Raj >> Fairly compact. Although I think there is a little typo in the expression in para 3. Pl check.

Sagarika >> Raj and I inhabit the same pretend universe. Me more than him.

Pri >> That is indeed sad. The spot boys arrived in a limo. Carry a cattle prod next time. You know what to do.

@Ramsu – Yes sir – the knight eyes caught the error – I meant |l| > k. I missed the > sign.

@Sagarika – That is my natural habitat. I mean, the pretend universe. I think, pretention is than prevention and since prevention is better than cure, it is not too bad a world to inhabit.

Right on! (I’m probably one of those people who over-thought it, but I like your approach.)

Thanks, Beth. For once I under-analyze a movie and someone notices right away!

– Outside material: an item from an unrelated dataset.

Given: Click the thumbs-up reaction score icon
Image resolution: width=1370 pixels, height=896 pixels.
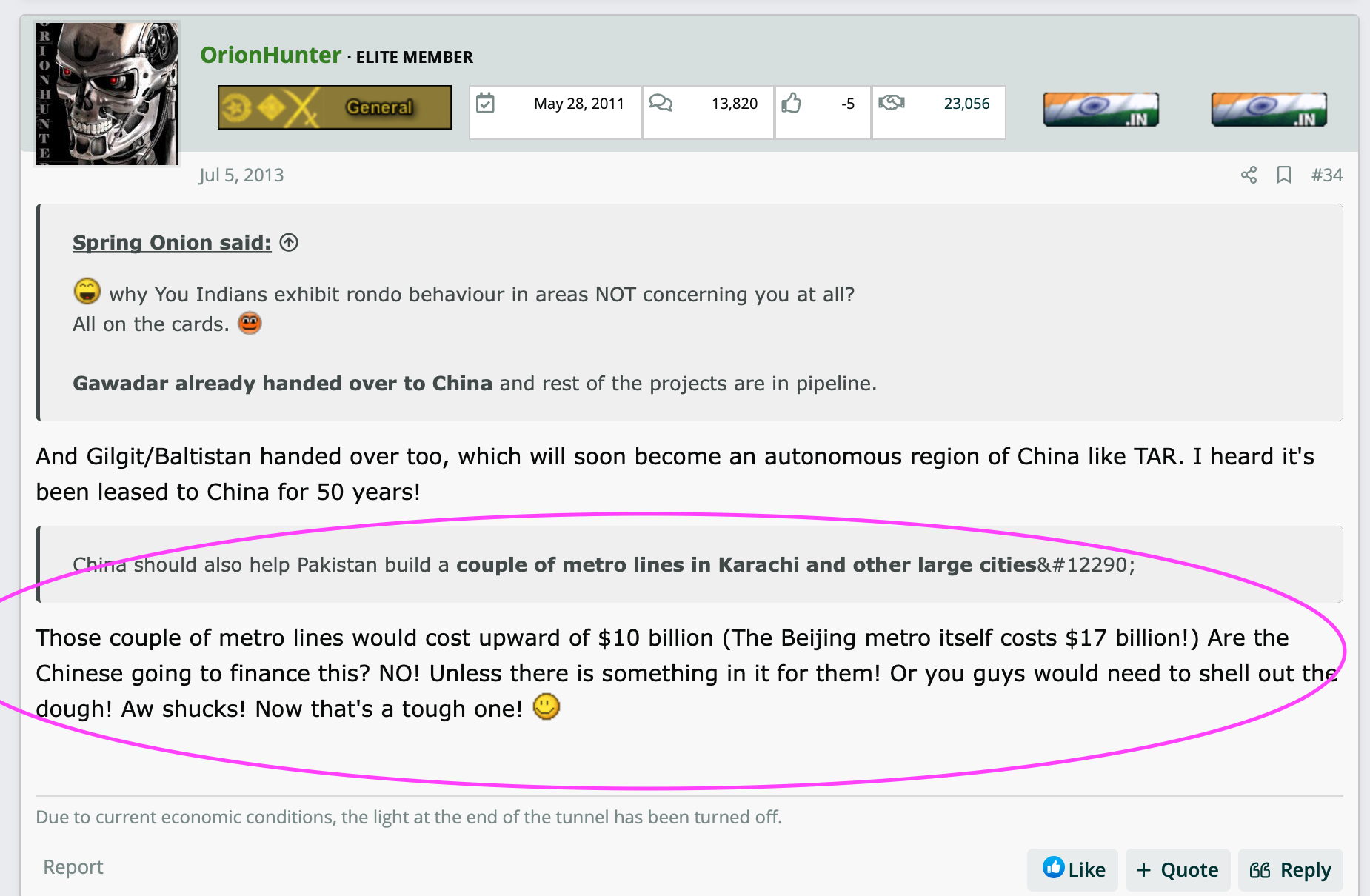Looking at the screenshot, I should click(x=791, y=103).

Wonderful blog, by the way.

That last paragraph is the most succinct and powerful encapsulation of the magic that is Om Shanti Om. No one got up and left in the theater I saw it in either. Not one!

(I saw a woman at the park yesterday wearing a black t-shirt with “Omstrung” inscribed on the back, with umlauts and all. I’m guessing it’s something inconsequentially interesting, in Norse. 🙂 )

I can’t believe this is actually coming from me, a die-hard remix hater, but like you so often say, stranger things have happened: I listened to this remix of Kitne Bhi Tu Kar Le Sitam (the Asha Bhosle version) yesterday and it blew me away!

On an unrelated note, I happened to catch Naan Kadavul on DVD (thank God for the FF button; I zipped right thru those beggar-torture scenes where Bala gives Boyle a run for his money), and what did I think? Well…to put it in one line, was it perhaps a willfully warped take on the popular saying, “hOMe is where the heART is”? I don’t know…

Ah for the joys of an ever-expanding vocabulary! This weekend, I watched Say Anything for the first time AND read my first Majaa review. And now, Ding and Dingolfi (respective closing words that both sum up the same sentiment, silly!) are both doing that “Dueling Dragons” (a roller-coaster at the Universal theme park where the Ice (Blue) and Fire (Red) dragon rides are simultaneously loaded and launched into nothingness — their insanely intertwined twin trajectories subsequently leaving you

lolling like a loopy lump of lightheadedness) thingee inside my head — oooh I love it!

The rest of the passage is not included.